DETAILED DESCRIPTION OF PREFERRED EMBODIMENTS
[0025] In a preferred embodiment, the present invention provides a
facility to analyze Java byte code to determine if the code has
been plagiarized from another source program. This is accomplished
by an analysis tool performing a pre-analysis to train itself on
particular programming metrics of the original program, and then
performing a dynamic analysis of the potentially plagiarizing or
infringing Java program to determine if its byte code matches the
criteria or programming metrics extracted from the original
program's byte code. The function of the analysis tool in a typical
software environment is described below.
[0026] In the following detailed description of exemplary
embodiments of the invention, reference is made to the accompanying
drawings, which form a part hereof, and in which is shown by way of
illustration specific exemplary embodiments in which the invention
may be practiced. These embodiments are described in sufficient
detail to enable those skilled in the art to practice the
invention, and it is to be understood that other embodiments may be
utilized and that logical, mechanical, electrical and other changes
may be made without departing from the spirit or scope of the
present invention. The following detailed description is,
therefore, not to be taken in a limiting sense, and the scope of
the present invention is defined only by the appended claims. In
particular, although the preferred embodiment is described below
with respect to a Java software system, it will be appreciated that
the present invention is not limited to Java implementations.
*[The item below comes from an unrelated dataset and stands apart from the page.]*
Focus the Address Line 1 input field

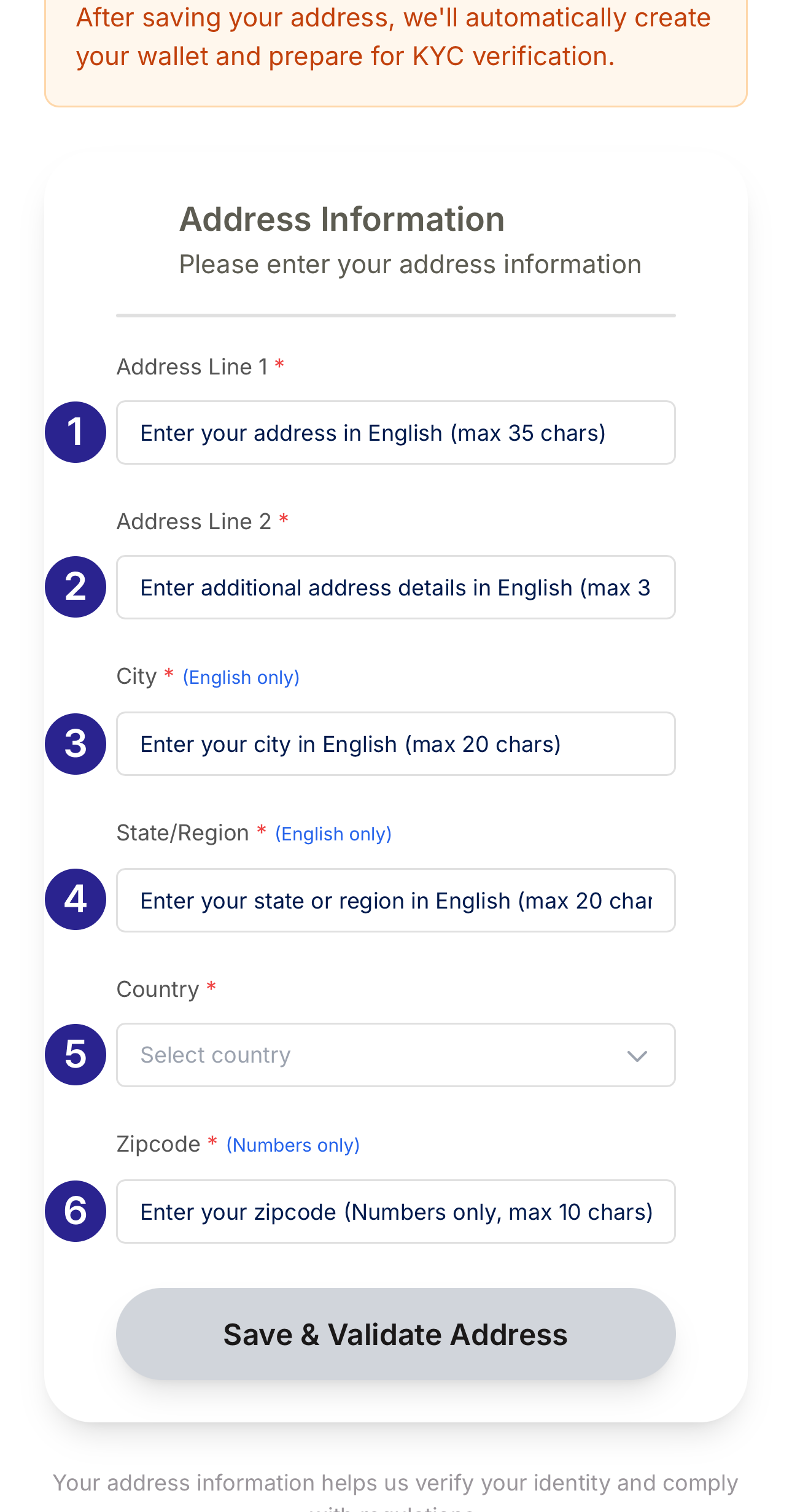click(x=395, y=433)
[0027] FIG. 1 is a block diagram of a general-purpose computer
system 100 to which the present invention may be applied. The
computer system 100 includes at least one processor (CPU) 102
operatively coupled to other components via a system bus 104. A
read only memory (ROM) 106, a random access memory (RAM) 108, a
display adapter 110, an I/O adapter 112, and a user interface
adapter 114 are coupled to system bus 104.
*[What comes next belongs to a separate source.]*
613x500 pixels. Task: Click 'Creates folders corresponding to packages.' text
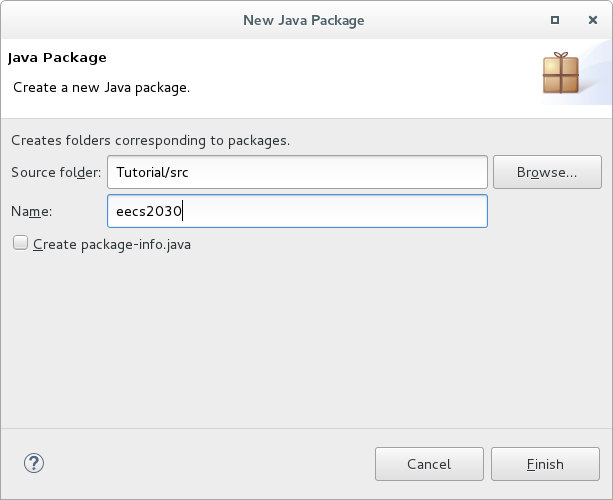(151, 141)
[0028] Display adapter 110 operatively couples a display device 116
to system bus 104. A disk storage device (e.g., a magnetic or
optical disk storage device) 118 is operatively coupled to system
bus 104 by I/O adapter 112. User interface adapter 114 operatively
couples a mouse 120 and keyboard 124 to system bus 104. One or more
objects are created when an Object-Oriented Program (not shown) is
executed in computer system 100.
[0029] The present invention has particular utility in Java
applications. Java is a robust, portable object-oriented
programming language developed by Sun Microsystems, Inc. Java
attains its portability through use of a virtual machine or "Java
Virtual Machine", or "JVM". The JVM enables isolating the details
of the underlying hardware from the compiler used to compile the
Java programming instructions.
[0030] Java applications are typically constructed using a
development toolkit such as the "JDK" (Java Development Kit)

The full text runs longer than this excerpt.